La réaction sobre, voire éteinte de Pierre Karl Péladeau à l’annonce du ralliement de Bernard Drainville avait de quoi surprendre, mercredi. Après tout, la nouvelle signifiait qu’il était couronné chef du Parti québécois. On l’aurait cru aux anges ; il s’est contenté de prendre acte, ajoutant sans trop de conviction que cet ajout était un « enrichissement » pour son équipe. M. Péladeau n’a pas participé non plus à la conférence de presse du nouveau joueur de son équipe. C’était la « journée de Bernard », a-t-il noté sur un ton quasi mortuaire.

Le moins qu’on puisse dire, c’est qu’il n’y a pas de passion entre les deux personnages. Le mariage en est un de raison, s’est fait par dépit, et ce type d’union produit rarement des familles unies. De son côté, M. Drainville, à la question d’une reporter anglophone lui demandant si, à ses yeux, M. Péladeau « était le meilleur des candidats toujours en lice », a refusé de répondre. On le comprend : la collection de phrases et de questions assassines de M. Drainville à l’endroit du magnat de Québecor est vaste. Il eût été gênant et cynique pour le député de Marie-Victorin d’ajouter aux contradictions en vantant « Pierre Karl » sans retenue. Surtout quelque cinq jours après le débat de Québec où il avait exhorté les militants à ne pas céder « à la tentation de s’accrocher à un sauveur » ; où il avait fait comprendre que M. Péladeau était un « mirage » ; où il l’avait dépeint en néophyte incapable, ni d’« affronter Philippe Couillard jour après jour » au Parlement, ni de répondre quotidiennement aux journalistes sans s’« enfarger ».

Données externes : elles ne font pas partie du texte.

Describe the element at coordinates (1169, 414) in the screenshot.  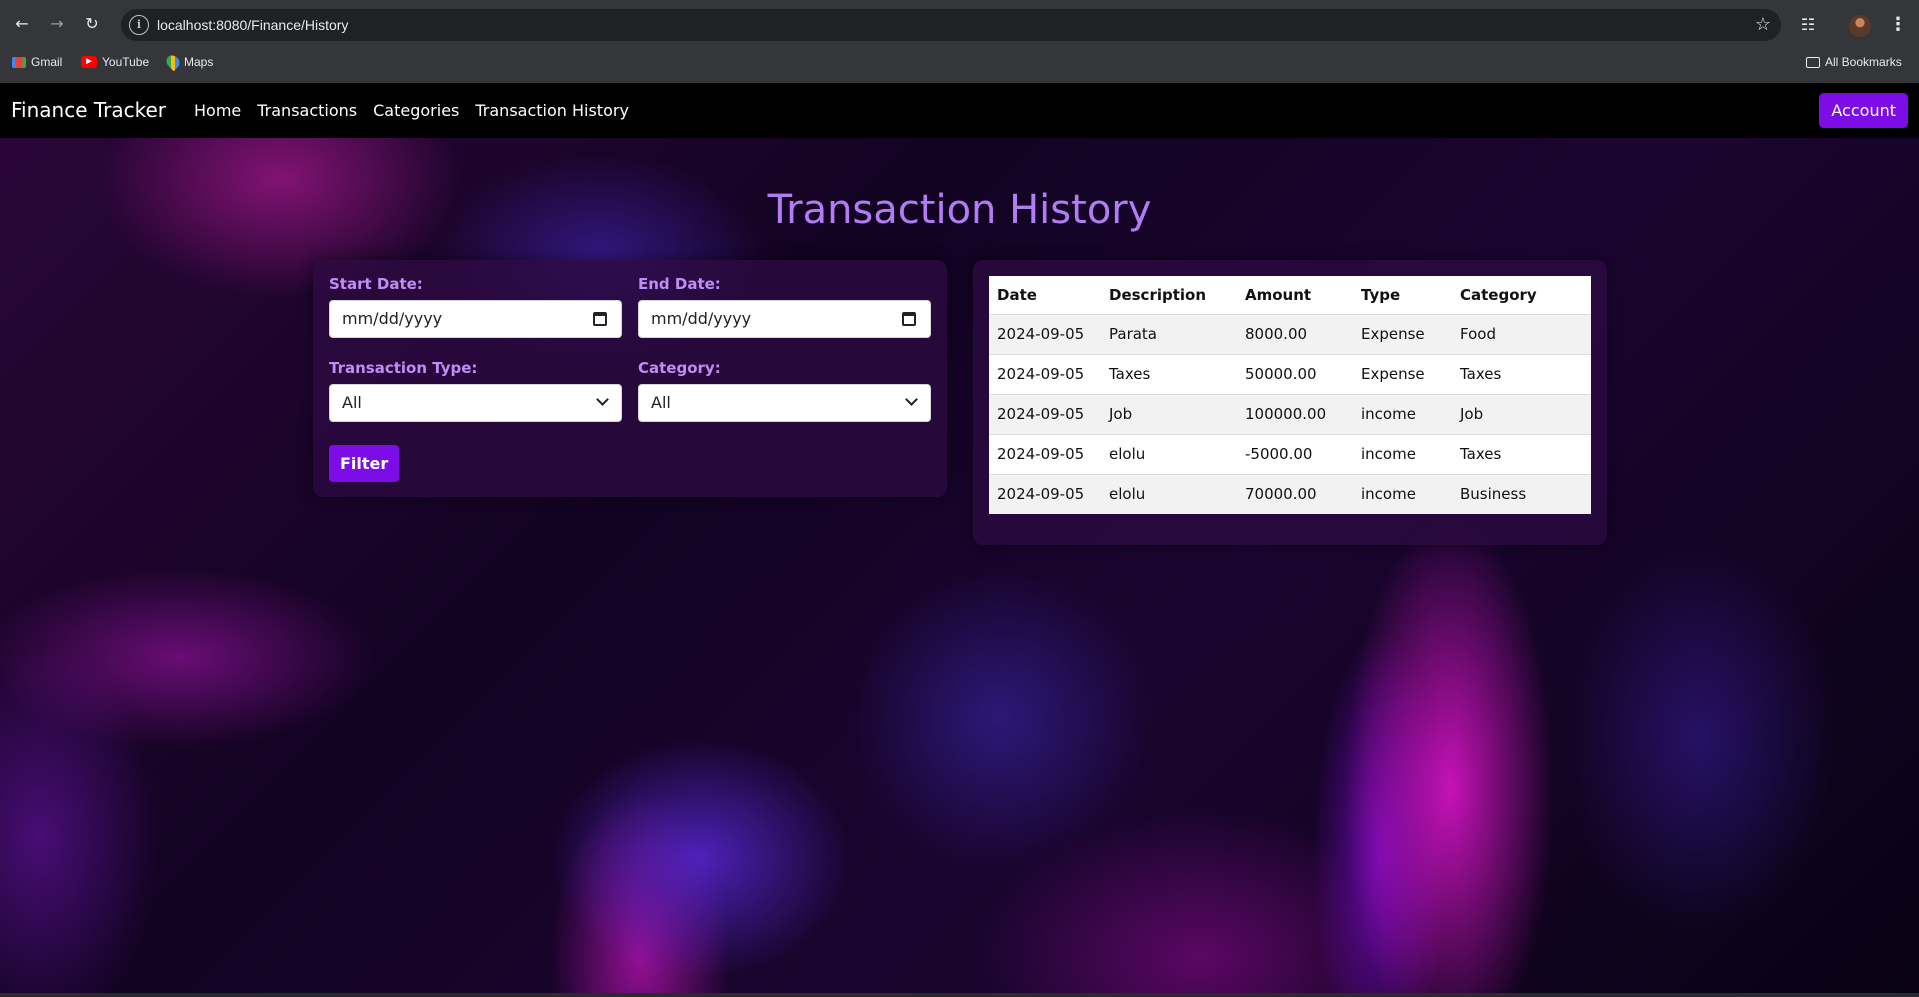
I see `cell-description: Job` at that location.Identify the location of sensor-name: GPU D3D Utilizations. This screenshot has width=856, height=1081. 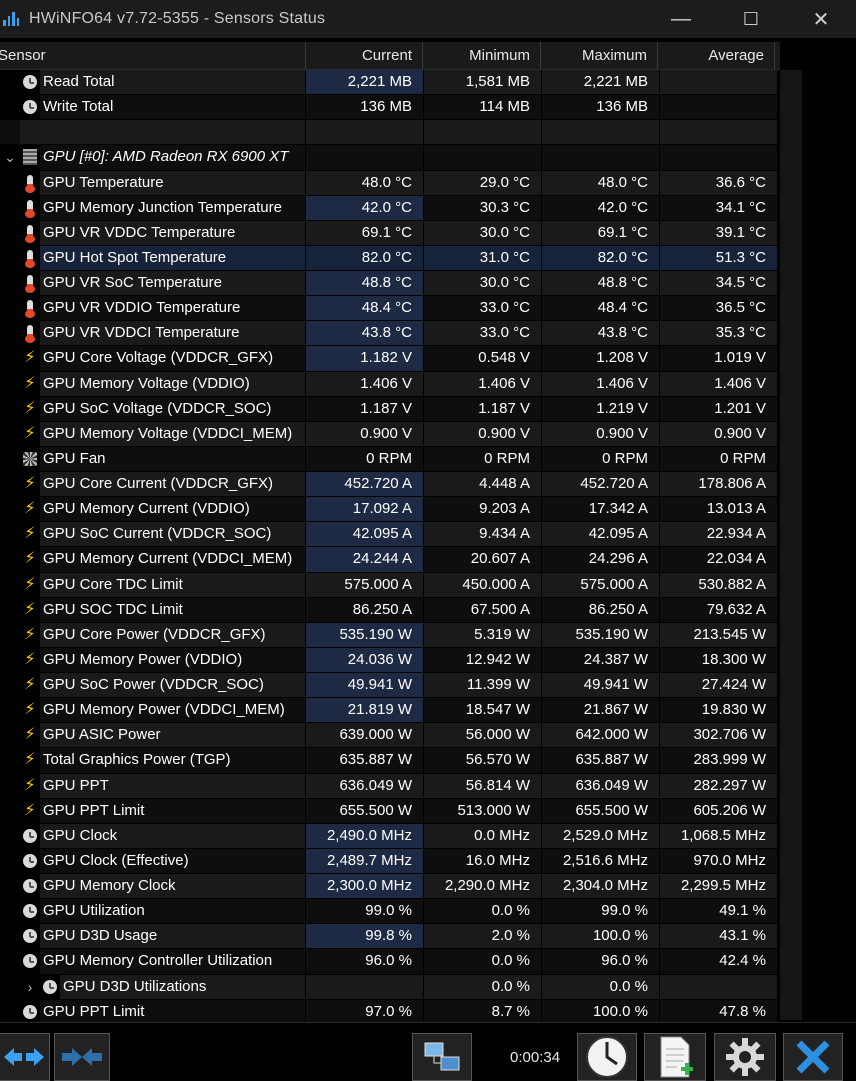
(183, 986).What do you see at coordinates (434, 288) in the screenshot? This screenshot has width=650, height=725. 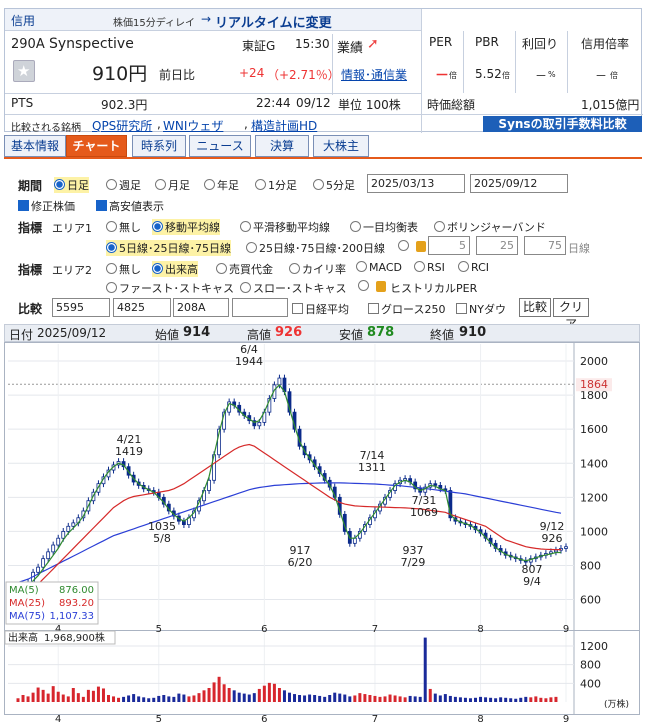 I see `area2-hist-per-label: ヒストリカルPER` at bounding box center [434, 288].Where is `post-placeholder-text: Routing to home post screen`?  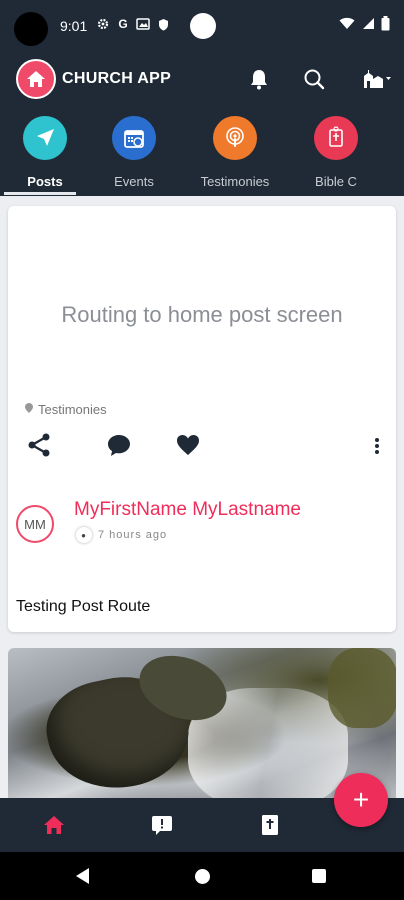 post-placeholder-text: Routing to home post screen is located at coordinates (202, 314). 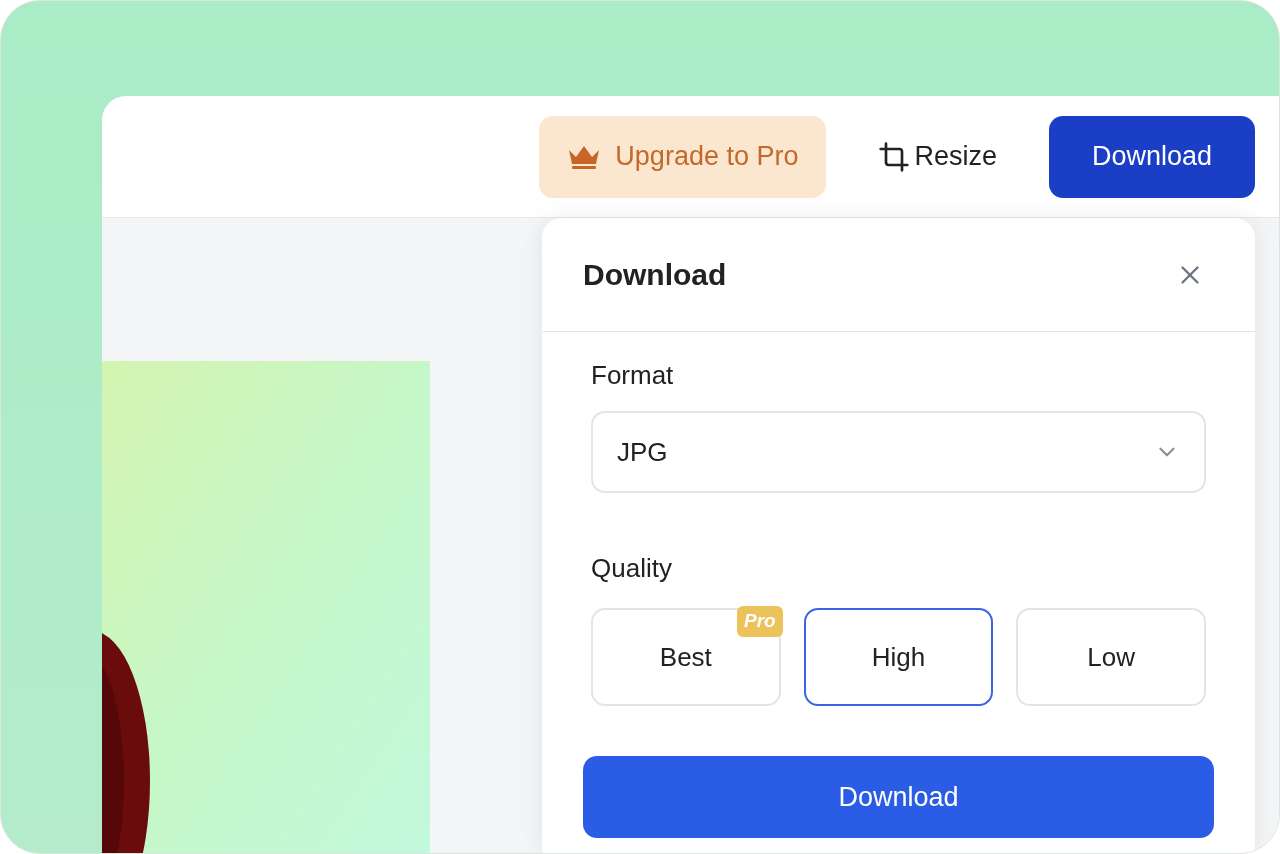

Les courses à la chefferie engendrent, parfois pendant des décennies (pensons au clivage Chrétien-Martin au PLC), de durables détestations. Martine Ouellet, mercredi, a décidé de rester dans la course contre le camp de la « gouvernance souverainiste ». On l’imagine de moins en moins se rallier au couple Péladeau-Drainville. Alexandre Cloutier, survolté par l’idée de finir deuxième, avait pour sa part beaucoup de mal à gérer ses émotions.

La campagne avortée de M. Drainville a été vaillante et généreuse, pleine de propositions. Certains estiment qu’il est allé très loin dans la critique du meneur. Pourtant, le meneur maintenant couronné devra bien un jour répondre aux pertinentes questions de son nouvel allié. « Dans quoi veux-tu nous embarquer ? », lui demandait Drainville concernant la stratégie indépendantiste. La réponse, pour l’instant, est loin d’être claire. Les questions de l’autre candidat ayant abandonné, Jean-François Lisée, au sujet du malaise quant à la propriété de Québecor par M. Péladeau, méritent aussi des réponses. Ce ne sont là, en plus de souder son mariage de raison, que deux des nombreux défis du futur chef de ce parti, dont la présente course revêt un aspect existentiel.